**INSTRUCTIONS FOR THE TASK**. Which lines run from the line containing "Identify the click" through the end of the records below? Reproduce them exactly, and nothing else.

**MATERIALS PROVIDED**.
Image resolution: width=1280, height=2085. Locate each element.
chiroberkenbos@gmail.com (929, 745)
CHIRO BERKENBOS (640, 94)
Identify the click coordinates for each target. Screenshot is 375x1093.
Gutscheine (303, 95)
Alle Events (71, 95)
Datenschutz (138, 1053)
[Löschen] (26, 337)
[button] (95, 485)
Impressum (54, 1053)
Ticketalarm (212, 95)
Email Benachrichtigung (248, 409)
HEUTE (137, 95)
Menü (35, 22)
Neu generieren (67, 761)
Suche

**TASK OUTPUT**.
Identify the click coordinates for each target. Screenshot is 375x1093.
Gutscheine (303, 95)
Alle Events (71, 95)
Datenschutz (138, 1053)
[Löschen] (26, 337)
[button] (95, 485)
Impressum (54, 1053)
Ticketalarm (212, 95)
Email Benachrichtigung (248, 409)
HEUTE (137, 95)
Menü (35, 22)
Neu generieren (67, 761)
Suche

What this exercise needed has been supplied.